Copy the following entries line for line, without any changes.
━━━ DATA ROWS
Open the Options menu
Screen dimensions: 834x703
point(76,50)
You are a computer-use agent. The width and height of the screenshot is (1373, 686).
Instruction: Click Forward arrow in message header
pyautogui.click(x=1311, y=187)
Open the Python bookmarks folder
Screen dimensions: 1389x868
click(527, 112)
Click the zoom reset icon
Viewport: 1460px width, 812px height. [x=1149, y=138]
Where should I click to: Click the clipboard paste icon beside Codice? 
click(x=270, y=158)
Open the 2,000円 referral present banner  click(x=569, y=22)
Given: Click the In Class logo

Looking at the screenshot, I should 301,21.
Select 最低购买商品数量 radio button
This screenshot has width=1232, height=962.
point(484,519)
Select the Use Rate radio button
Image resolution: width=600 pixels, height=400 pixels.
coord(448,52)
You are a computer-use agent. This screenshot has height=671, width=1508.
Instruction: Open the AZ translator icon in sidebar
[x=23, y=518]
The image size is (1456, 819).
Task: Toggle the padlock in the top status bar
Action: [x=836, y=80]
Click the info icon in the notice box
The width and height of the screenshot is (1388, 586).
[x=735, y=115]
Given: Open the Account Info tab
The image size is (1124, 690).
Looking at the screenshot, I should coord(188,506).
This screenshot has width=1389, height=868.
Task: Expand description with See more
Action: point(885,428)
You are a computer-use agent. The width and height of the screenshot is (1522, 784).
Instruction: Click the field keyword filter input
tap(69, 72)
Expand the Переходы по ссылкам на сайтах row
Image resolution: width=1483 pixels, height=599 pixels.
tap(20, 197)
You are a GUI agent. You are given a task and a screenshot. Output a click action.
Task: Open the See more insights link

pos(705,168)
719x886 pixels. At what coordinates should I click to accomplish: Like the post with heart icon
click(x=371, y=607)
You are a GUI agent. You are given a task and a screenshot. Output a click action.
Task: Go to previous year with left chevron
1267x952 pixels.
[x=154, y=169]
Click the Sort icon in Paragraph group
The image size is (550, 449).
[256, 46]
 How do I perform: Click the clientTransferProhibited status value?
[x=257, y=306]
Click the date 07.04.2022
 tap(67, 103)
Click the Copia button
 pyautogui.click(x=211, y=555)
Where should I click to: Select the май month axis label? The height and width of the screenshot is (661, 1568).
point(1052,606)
━━━━━━
FINISHED EXERCISE →
Open the Options menu
Screen dimensions: 834x703
point(76,50)
You are a computer-use agent. The width and height of the screenshot is (1373, 686).
Instruction: Click Forward arrow in message header
pyautogui.click(x=1311, y=187)
Open the Python bookmarks folder
Screen dimensions: 1389x868
click(527, 112)
Click the zoom reset icon
Viewport: 1460px width, 812px height. [x=1149, y=138]
Where should I click to: Click the clipboard paste icon beside Codice? 
click(x=270, y=158)
Open the 2,000円 referral present banner  click(x=569, y=22)
Given: Click the In Class logo

Looking at the screenshot, I should 301,21.
Select 最低购买商品数量 radio button
This screenshot has width=1232, height=962.
point(484,519)
Select the Use Rate radio button
Image resolution: width=600 pixels, height=400 pixels.
coord(448,52)
You are a computer-use agent. This screenshot has height=671, width=1508.
Instruction: Open the AZ translator icon in sidebar
[x=23, y=518]
The image size is (1456, 819).
Task: Toggle the padlock in the top status bar
Action: [x=836, y=80]
Click the info icon in the notice box
The width and height of the screenshot is (1388, 586).
[x=735, y=115]
Given: Open the Account Info tab
The image size is (1124, 690).
Looking at the screenshot, I should coord(188,506).
This screenshot has width=1389, height=868.
Task: Expand description with See more
Action: point(885,428)
You are a computer-use agent. The width and height of the screenshot is (1522, 784).
Instruction: Click the field keyword filter input
tap(69, 72)
Expand the Переходы по ссылкам на сайтах row
Image resolution: width=1483 pixels, height=599 pixels.
tap(20, 197)
You are a GUI agent. You are given a task and a screenshot. Output a click action.
Task: Open the See more insights link

pos(705,168)
719x886 pixels. At what coordinates should I click to accomplish: Like the post with heart icon
click(x=371, y=607)
You are a GUI agent. You are given a task and a screenshot. Output a click action.
Task: Go to previous year with left chevron
1267x952 pixels.
[x=154, y=169]
Click the Sort icon in Paragraph group
The image size is (550, 449).
[256, 46]
 How do I perform: Click the clientTransferProhibited status value?
[x=257, y=306]
Click the date 07.04.2022
 tap(67, 103)
Click the Copia button
 pyautogui.click(x=211, y=555)
Where should I click to: Select the май month axis label? The height and width of the screenshot is (661, 1568).
point(1052,606)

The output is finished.